Of course our kids need us and we wish we had more time with them. But that doesn’t mean we shouldn’t feel pleasure and pride from our work. Whether we are in the position of needing to work or choosing to work, it’s important to recognise that work is a vital part of who we are. Freud said that people (and I think we can safely assume that includes women and mothers) need both work and love. Both contribute to who we are. The juggling act isn’t easy, in fact there are times when it’s downright near impossible, but being true to ourselves and what we want for our own life and that of our family makes it worthwhile and meaningful. It’s possible to absolutely love being a mother, whilst also enjoying the stimulation of working. It’s a realistic and respectable ambition for women to want to stay at work whilst still being loving, present, engaged and caring mothers to their children. This is not shameful - and it's not impossible to achieve.

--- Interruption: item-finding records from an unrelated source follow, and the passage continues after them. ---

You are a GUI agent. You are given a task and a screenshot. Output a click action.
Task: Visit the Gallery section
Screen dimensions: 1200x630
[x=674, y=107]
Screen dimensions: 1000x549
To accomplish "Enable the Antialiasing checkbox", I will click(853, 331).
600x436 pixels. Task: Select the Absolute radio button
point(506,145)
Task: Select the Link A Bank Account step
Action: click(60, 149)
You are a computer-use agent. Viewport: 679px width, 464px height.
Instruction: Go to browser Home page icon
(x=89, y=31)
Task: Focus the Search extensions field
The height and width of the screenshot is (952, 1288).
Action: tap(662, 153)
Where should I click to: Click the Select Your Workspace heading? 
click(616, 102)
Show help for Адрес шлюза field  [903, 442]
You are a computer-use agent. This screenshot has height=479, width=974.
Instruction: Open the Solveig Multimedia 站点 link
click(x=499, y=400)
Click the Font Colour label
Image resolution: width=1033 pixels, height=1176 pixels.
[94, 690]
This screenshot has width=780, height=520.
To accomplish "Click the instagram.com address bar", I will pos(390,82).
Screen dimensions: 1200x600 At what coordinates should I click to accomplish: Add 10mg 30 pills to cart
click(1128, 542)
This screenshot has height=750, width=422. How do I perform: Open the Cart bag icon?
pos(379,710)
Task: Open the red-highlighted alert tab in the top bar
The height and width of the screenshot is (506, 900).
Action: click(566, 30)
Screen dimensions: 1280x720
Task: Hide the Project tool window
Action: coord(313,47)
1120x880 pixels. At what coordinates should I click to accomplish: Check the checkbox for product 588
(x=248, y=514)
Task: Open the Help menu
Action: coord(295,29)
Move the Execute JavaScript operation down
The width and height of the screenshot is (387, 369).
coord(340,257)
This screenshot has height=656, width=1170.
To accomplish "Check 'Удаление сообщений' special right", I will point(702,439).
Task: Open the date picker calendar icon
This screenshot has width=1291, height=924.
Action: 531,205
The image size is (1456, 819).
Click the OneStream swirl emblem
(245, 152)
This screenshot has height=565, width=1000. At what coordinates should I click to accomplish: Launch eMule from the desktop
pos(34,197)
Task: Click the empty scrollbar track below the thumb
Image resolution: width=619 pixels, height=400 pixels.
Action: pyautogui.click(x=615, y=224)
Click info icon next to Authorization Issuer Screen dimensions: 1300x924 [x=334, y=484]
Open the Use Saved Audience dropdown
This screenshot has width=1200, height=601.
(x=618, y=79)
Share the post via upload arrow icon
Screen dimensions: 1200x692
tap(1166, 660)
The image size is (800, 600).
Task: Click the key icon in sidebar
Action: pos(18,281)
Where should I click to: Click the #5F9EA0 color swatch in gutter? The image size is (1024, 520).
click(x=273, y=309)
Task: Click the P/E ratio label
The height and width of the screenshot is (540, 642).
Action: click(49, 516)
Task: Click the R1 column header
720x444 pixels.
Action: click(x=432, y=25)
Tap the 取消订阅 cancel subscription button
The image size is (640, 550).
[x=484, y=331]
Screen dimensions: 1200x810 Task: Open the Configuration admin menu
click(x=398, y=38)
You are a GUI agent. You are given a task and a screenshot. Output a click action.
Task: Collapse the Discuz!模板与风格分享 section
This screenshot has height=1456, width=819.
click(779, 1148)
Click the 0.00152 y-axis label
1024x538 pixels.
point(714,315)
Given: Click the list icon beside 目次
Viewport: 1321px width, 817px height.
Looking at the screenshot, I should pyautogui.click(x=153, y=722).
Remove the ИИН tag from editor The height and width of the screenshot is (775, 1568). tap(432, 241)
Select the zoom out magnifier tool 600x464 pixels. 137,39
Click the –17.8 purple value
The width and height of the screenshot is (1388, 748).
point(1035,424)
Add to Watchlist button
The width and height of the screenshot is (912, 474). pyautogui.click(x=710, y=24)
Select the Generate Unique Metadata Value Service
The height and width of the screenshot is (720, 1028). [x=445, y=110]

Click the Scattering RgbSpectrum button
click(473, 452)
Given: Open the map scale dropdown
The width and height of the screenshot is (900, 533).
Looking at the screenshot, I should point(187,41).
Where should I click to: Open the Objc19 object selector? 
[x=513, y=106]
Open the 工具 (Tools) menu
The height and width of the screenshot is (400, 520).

So let’s be who we are and when we feel those inevitable pangs of guilt after a particularly hectic and stressful day, remember the resiliency of children who know they are loved and know we are doing our best to look after them in every way we know how. Remind ourselves that our children are not being short-changed because we aren’t at home with them during their every waking hour. On the contrary, they are being given a powerful source of guidance from a strong feminine role model who not only contributes to the family’s financial stability and standard of living but also demonstrates a positive work ethic of commitment, dedication, reliability and independence. Far from being disadvantaged, these children are fortunate to be raised in a healthy environment where women are respected as equals and valued for their intellect and professional competency as well as their maternal attributes. They are taught by first hand example to appreciate their mother as a whole person, with individual skills, talents, interests and passions – not just someone who exists only to meet their needs. These lessons will serve and support them in their own future relationships as wives and husbands. After all, we are all so much more than just a mother, right?
Inevitably, though, your kids will whinge and moan about why you have to go to work instead of coming on the excursion to the farm/museum/wherever. And at that moment, when they’re staring up at you with disappointment swimming in their puppy dog eyes, you could take the opportunity to talk to them about your reasons for working. Instead of aching with guilt, you could share some of your needs and interests and tell them that your work is part of who you are. Rather than collapsing into a pathetic heap, you could explain what makes you happy about your job and compare it to moments they are happy.
OR you could do what I do…..and whip them up a batch of pancakes with lemon and sugar after school…..because everyone knows only really GOOD mums do that!